The source of truth is data/quizzes/phase-18-training-loop.yaml. The portal seeds quizzes from there. This page mirrors them for quick reading without spinning up the portal.
q-18-01 — AdamW decoupling: where does λθ enter?¶
Prompt (EN): In AdamW, where does the weight-decay term λ·θ_{t-1} enter the per-step update?
- A. Added to the gradient
g_tbefore the moment update. - B. Added to the parameter update, alongside the bias-corrected
m̂ / (√v̂ + ε)term. - C. Multiplied into the learning-rate schedule.
- D. Subtracted from
v_tto control variance.
Correct: B. The "W" in AdamW is decoupled weight decay — the term enters the update, not the gradient. Adding it to g_t is Adam-L2, a different algorithm.
q-18-02 — Warmup duration¶
Prompt (EN): With lr_max = 3e-4, warmup_steps = 100, what is the learning rate at step 25 (linear warmup)?
- A.
3e-4 - B.
1.5e-4 - C.
7.5e-5 - D.
0
Correct: C. Linear warmup at step t gives lr_max · t / W = 3e-4 · 25 / 100 = 7.5e-5.
q-18-03 — Gradient clipping policy¶
Prompt (EN): Why use global L2-norm clipping instead of per-tensor norm clipping?
Free response.
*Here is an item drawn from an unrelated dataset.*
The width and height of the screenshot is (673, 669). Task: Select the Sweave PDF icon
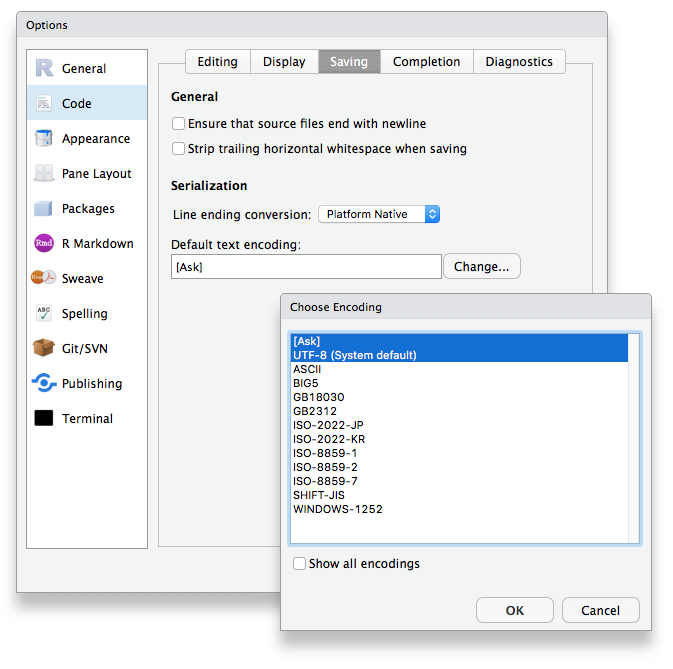(x=44, y=278)
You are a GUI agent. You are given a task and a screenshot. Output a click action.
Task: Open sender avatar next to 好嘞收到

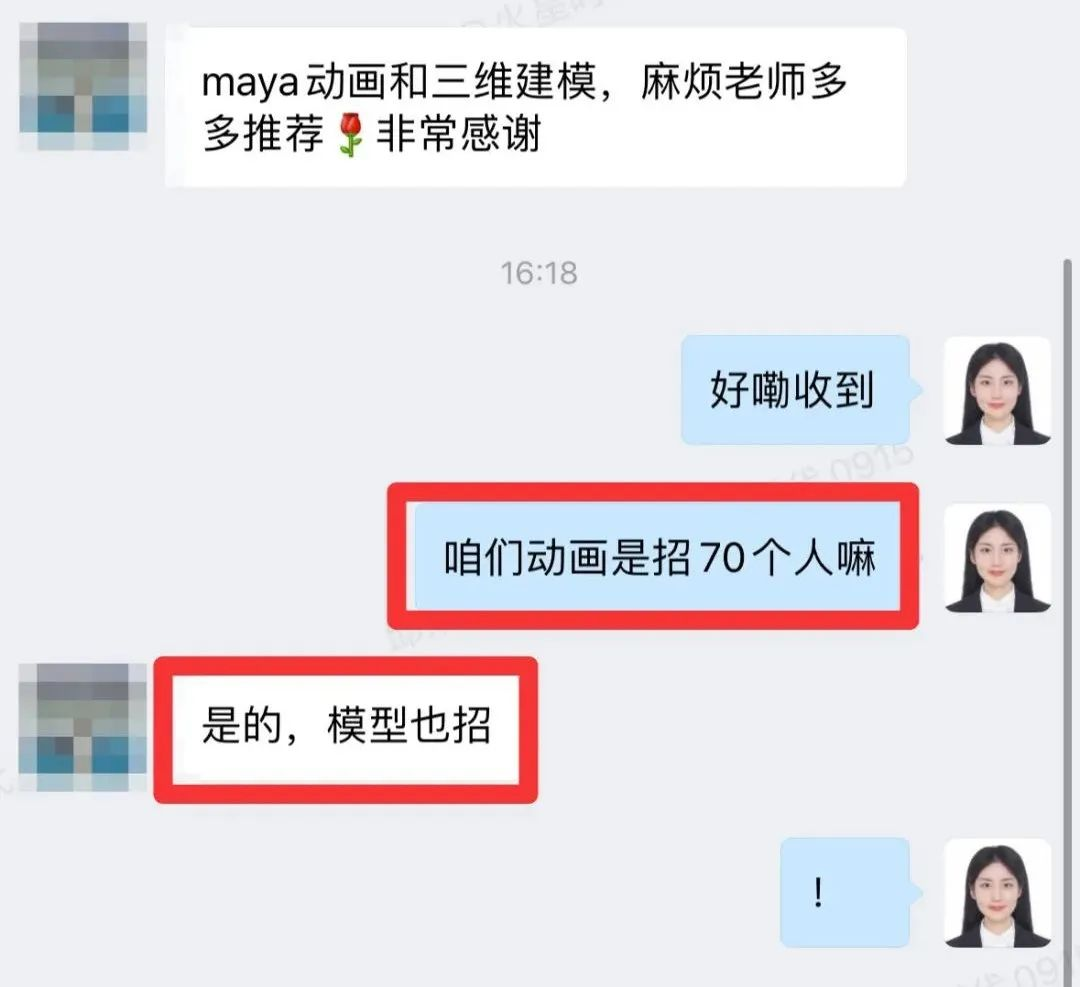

Expected mentions: preserves direction of the update; per-tensor changes the direction across parameters; global clip rescales uniformly.
q-18-04 — Which decay configurations are valid for an MLP block at §A13 scale?¶
Prompt (EN): Select every configuration that is reasonable for the AdamW param_groups of an MLP block at §A13 scale.
- A. Decay applied to Linear weights with
λ = 0.1. - B. Decay applied to LayerNorm scale parameters with
λ = 0.1. - C. Decay applied to bias vectors with
λ = 0.1. - D. No decay on biases or LN scale;
λ = 0.1on Linear / Embedding weights.
Correct: A, D. Decay on bias / LN scale (B, C) collapses these toward zero, hurting expressiveness without a reason — they aren't where overfitting lives.
q-18-05 — Bias correction omission¶
Prompt (EN): A learner reports that "warmup is too aggressive — even at step 50 the updates look tiny". They are using lr_max = 3e-4, warmup = 100. What is the most likely bug?
- A. The warmup schedule is wrong.
- B. The optimizer is using
m_tandv_tdirectly without bias correctionm̂_t = m_t/(1−β₁^t). - C. The clip threshold is too low.
- D. The dataloader is shuffled per-step and never reaches the same example twice.
Correct: B. At small t, m_t ≈ (1 − β₁) · g₁ ≈ 0.1 g₁. Without bias correction, the first ~50 steps update at ~10% of intended magnitude — looks like aggressive warmup, is actually missing bias correction.